Faire du droit. Vers la théorie. Vers la pratique.
Il est commun de poser la question "qu'est-ce que le droit ?". Il est tout aussi commun de lire que personne ne peut sérieusement répondre. Outre la réponse de professionnels qui disent, simplement, le droit est une pyramide de normes obligatoires doublée d'un système judiciaire de contraintes. Le problème dépasse cependant de beaucoup cette observation qui limite le droit au droit positif net et affirmé (le droit très visible, soit la loi).

En effet, de multiple phénomènes sont juridiques en établissant ou jouant sur des réalités que l'on découvre comme étant des normes ou suggérant ou suscitant des normes qui, peu ou prou, deviennent obligatoires ; ces phénomènes portent des règles écrites nulle part ou jamais réellement pensées avant qu'un jour, un juge (notamment lui), ou un autre (une autre autorité), les invoque et les applique. Les avis, recommandation, usages, pratiques, chartes, déclarations, codes moraux... stimulés par la conscience ou la volonté assez générale sont parfois vus comme du droit.

En somme, il y a du droit là où il y en a manifestement (la loi, le décret), et également en dehors de cette sphère manifeste.

Ce propos a un rapport avec la question, moins fréquente (enfin je crois), qu'il introduit : "qu'est-ce faire du droit ?".

La réponse peut pencher vers la théorie, comme suggéré juste à l'instant, et, alors, faire du droit est rechercher ce qu'est le droit et notamment d'où il vient. Voilà qui tourne alors - souvent - à la philosophie ou à diverses autres sciences sociales (anthropologie, sociologie, économie...). On peut alors faire du droit en étudiant des phénomènes marginaux (et non plus le contenu des lois et décrets, ou bien peu) ; on le fera, du reste, par des propos souvent théoriques, jusqu'à être incompréhensibles pour les juristes professionnels (...).

La réponse peut pencher vers la pratique et, alors, faire du droit consiste à chercher et à trouver les réponses aux questions juridiques que les gens se posent. Et pour le juriste : que les gens vous posent ! C'est aussi faire ou savoir faire les papiers utiles à ces personnes (lettres, actes, contrats...). Rédiger des lettres (de démission), des contrats, des testaments (soit l'intéressé soit le notaire), rédiger une demande en justice (assignation, conclussions, mémoire), rédiger des statuts de société et par exemple la constituer en accomplissant les formalités utiles (encore des papiers... souvent sous forme électronique...).

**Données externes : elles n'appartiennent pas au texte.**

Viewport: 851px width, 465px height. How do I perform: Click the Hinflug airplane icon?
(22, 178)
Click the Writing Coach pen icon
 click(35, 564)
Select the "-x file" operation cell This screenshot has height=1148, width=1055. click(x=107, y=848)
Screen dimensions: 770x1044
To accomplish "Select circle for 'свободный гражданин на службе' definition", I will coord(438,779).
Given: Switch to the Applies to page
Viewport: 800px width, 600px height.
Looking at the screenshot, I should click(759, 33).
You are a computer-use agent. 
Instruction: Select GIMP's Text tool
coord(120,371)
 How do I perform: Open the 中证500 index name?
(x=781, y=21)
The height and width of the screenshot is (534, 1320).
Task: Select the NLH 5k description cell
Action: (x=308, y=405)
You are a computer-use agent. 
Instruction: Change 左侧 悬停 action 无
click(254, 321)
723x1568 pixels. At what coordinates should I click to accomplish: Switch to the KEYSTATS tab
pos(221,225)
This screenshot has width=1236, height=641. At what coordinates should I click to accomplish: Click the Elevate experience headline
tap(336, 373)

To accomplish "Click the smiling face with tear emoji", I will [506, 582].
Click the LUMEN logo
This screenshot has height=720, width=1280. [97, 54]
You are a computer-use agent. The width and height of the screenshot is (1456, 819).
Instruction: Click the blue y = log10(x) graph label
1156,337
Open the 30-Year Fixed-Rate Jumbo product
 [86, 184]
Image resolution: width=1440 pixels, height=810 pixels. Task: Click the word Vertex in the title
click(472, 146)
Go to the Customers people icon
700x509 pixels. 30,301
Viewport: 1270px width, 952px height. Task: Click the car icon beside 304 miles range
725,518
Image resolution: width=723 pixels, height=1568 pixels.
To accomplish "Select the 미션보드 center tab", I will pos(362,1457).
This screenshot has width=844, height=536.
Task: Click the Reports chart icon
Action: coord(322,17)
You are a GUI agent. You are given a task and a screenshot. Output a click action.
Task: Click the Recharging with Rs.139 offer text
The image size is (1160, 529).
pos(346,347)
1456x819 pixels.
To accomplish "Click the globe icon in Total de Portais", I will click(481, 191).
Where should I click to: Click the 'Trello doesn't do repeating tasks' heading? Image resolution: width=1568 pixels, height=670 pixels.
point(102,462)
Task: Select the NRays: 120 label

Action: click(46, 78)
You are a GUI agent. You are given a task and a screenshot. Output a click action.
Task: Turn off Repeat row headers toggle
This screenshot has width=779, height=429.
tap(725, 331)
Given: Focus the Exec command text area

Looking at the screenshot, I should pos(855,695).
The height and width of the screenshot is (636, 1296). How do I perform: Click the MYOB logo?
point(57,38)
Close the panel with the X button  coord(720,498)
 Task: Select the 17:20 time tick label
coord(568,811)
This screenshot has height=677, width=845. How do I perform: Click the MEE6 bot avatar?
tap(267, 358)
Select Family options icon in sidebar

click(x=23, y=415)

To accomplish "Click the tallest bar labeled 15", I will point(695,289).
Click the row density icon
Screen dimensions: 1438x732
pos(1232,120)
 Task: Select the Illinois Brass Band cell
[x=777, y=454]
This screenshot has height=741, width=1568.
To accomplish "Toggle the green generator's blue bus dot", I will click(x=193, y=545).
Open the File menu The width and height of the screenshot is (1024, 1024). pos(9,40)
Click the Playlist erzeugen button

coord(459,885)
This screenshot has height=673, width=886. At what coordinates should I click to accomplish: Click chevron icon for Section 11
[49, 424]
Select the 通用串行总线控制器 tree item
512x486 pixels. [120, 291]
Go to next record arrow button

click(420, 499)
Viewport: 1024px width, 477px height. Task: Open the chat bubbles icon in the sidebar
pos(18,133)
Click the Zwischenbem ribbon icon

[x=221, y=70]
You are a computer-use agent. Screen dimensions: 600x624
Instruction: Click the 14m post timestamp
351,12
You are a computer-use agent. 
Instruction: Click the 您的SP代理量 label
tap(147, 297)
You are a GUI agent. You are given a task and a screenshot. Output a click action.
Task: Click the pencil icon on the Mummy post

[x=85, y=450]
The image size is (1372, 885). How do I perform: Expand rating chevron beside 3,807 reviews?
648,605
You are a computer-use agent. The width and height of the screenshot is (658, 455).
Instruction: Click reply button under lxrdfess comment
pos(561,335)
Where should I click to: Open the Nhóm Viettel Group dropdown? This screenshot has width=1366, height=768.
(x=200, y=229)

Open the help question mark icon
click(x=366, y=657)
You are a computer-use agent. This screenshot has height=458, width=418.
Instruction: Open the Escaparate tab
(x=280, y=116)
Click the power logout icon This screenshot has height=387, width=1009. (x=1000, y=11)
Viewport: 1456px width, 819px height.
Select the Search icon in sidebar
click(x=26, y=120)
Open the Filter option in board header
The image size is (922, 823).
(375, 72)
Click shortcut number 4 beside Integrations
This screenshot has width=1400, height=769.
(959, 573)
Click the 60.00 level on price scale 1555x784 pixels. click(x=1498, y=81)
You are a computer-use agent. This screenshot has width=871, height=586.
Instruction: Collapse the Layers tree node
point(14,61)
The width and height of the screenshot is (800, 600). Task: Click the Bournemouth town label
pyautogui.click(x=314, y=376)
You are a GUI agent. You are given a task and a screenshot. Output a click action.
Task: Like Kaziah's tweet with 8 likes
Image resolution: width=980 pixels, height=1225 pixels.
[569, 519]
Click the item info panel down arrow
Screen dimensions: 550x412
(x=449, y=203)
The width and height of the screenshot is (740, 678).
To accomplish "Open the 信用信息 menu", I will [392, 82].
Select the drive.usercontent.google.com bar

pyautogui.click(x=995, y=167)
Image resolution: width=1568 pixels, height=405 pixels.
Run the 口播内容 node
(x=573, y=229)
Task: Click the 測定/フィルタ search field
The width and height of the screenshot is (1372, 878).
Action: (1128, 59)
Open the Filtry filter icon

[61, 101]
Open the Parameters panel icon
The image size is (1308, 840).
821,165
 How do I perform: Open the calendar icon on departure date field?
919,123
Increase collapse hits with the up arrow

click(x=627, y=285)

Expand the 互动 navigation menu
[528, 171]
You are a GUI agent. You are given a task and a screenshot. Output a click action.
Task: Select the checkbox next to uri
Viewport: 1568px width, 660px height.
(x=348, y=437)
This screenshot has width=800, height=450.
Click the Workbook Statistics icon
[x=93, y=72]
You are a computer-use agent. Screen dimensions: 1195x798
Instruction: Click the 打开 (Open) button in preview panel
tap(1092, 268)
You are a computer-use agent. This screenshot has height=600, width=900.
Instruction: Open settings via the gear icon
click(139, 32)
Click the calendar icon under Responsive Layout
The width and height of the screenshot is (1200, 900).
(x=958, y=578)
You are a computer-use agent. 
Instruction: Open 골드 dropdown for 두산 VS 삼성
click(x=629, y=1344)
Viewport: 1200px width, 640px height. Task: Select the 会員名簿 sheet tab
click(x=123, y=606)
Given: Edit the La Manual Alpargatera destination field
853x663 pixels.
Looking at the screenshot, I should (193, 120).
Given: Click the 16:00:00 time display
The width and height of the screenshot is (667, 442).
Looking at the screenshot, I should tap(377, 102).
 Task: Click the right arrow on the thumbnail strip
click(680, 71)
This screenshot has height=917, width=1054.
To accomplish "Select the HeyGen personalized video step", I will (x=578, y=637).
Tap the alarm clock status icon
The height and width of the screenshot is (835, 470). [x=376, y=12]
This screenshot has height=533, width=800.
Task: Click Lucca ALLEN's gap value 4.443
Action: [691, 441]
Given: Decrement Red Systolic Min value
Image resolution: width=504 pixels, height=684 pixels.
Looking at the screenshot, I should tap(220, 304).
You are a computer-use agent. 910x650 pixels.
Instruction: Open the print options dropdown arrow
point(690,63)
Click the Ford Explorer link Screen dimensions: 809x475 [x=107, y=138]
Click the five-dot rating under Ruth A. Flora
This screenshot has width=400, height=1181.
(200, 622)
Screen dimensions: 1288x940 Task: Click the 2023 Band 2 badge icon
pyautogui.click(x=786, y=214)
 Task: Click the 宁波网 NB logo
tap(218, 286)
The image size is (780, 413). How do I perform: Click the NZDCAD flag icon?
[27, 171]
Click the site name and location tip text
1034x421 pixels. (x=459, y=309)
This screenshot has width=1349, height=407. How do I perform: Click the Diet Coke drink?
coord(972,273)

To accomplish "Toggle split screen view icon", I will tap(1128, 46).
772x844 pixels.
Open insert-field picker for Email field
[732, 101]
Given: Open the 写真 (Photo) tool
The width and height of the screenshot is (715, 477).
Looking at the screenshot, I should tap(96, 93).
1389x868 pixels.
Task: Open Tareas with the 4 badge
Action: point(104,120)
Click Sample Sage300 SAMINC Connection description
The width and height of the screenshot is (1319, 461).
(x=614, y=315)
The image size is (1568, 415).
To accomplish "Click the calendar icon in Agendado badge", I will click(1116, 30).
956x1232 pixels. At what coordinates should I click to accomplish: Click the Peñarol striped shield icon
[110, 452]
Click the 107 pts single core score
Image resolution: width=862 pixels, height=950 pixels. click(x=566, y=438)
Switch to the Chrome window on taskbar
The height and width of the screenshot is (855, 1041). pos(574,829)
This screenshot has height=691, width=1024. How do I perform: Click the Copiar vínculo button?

Pour 99 % des étudiants des Facultés de droit et Écoles de droit (c'est pareil pour ne pas être différent...), ce sera cela "faire du droit". Ce sera faire du droit positif ; la plupart des cours engagent dans cette voie ; quelques cours ouvriront l'esprit et le champ du droit positif net et affirmé, très visible (les codes et la jurisprudence), mais la sociologie juridique, l'analyse économique du droit, la philosophie du droit... laisseront seulement quelques traces dans la plupart des esprits. Les têtes seront remplies de règles.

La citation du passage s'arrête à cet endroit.